El Estadio Hidalgo reunió a leyendas de México y Sudáfrica en el que se vivieron goles, emociones, pero sobre todo, recuerdos del mundial de 2010.

Por: Benny Varela

Conforme el mediodía se acercaba, el cielo se teñía de gris queriendo anunciar una lluvia de nostalgia. Entre camisetas verdes, banderas mexicanas y algunos destellos de la cultura sudafricana, decenas de aficionados se dieron cita en el Estadio Hidalgo para revivir un reencuentro especial: México contra Sudáfrica, 16 años después de aquella inauguración mundialista de 2010.

Créditos: Axel Pérez H

La sensación en las tribunas parecía la de una Copa del Mundo. El choque de culturas comenzó mucho antes de que rodara el balón, pues mientras la gastronomía hidalguense conquistaba a los aficionados sudafricanos, los ritmos provenientes del otro lado del mundo marcaban el compás de una celebración que unía a todos con un pretexto claro: el fútbol.

En la cancha, las leyendas estuvieron a la altura del ambiente. Del lado sudafricano, 10 de los futbolistas que disputaron aquella inauguración mundialista de 2010 volvieron a ponerse los botines y por el lado mexicano, Óscar «Conejo» Pérez, Francisco Javier «Maza» Rodríguez y Paul Aguilar se presentaron acompañados por un equipo conformado, en su mayoría, por leyendas del Pachuca que vistieron la camiseta nacional para la ocasión.

Créditos: Axel Pérez H

Cada aproximación mexicana era acompañada por el tradicional «México, México» que retumbaba en las gradas y los goles de Juan Carlos Cacho, Miguel Ángel Landín y Pablo Barrera hicieron estallar la celebración.

Pero el momento más esperado llegó cuando Siphiwe Tshabalala convirtió un penal para Sudáfrica.
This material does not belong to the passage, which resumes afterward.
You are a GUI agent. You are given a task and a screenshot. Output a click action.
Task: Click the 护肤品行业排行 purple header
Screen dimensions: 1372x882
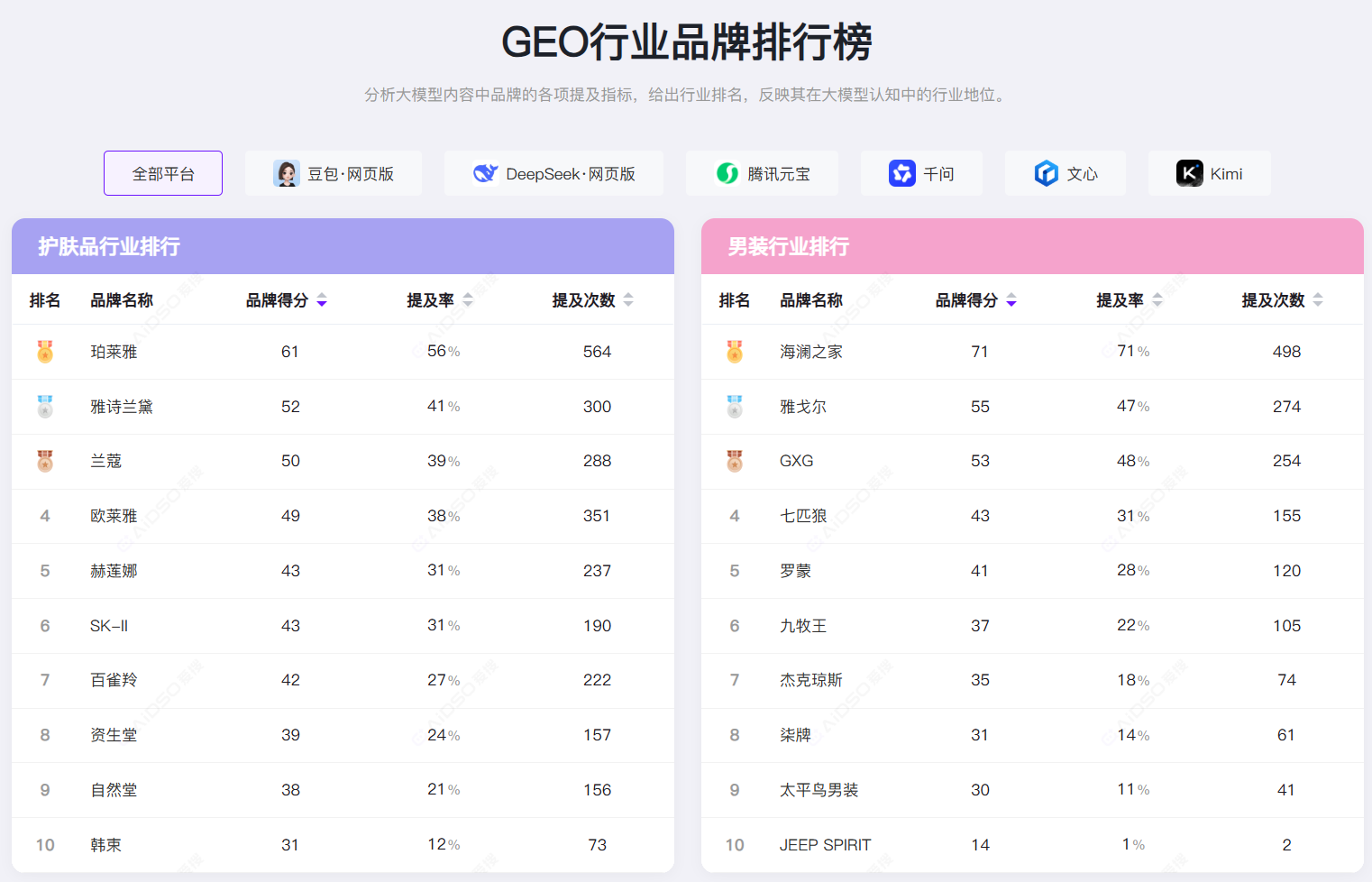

Más allá del gol, lo que provocó la ovación fue el festejo, ya que el sudafricano recreó el baile que inmortalizó en 2010 y por unos segundos, el tiempo pareció retroceder, pues entre sonrisas, aplausos y teléfonos levantados acompañaron una escena que muchos nunca imaginaron volver a presenciar.

Créditos: Axel Pérez H

Durante unas horas y a días de que el balón vuelva a rodar en un Mundial con México como anfitrión, Pachuca demostró que el futbol también tiene la capacidad de unir culturas, acortar distancias y mantener vivos los recuerdos con el paso del tiempo.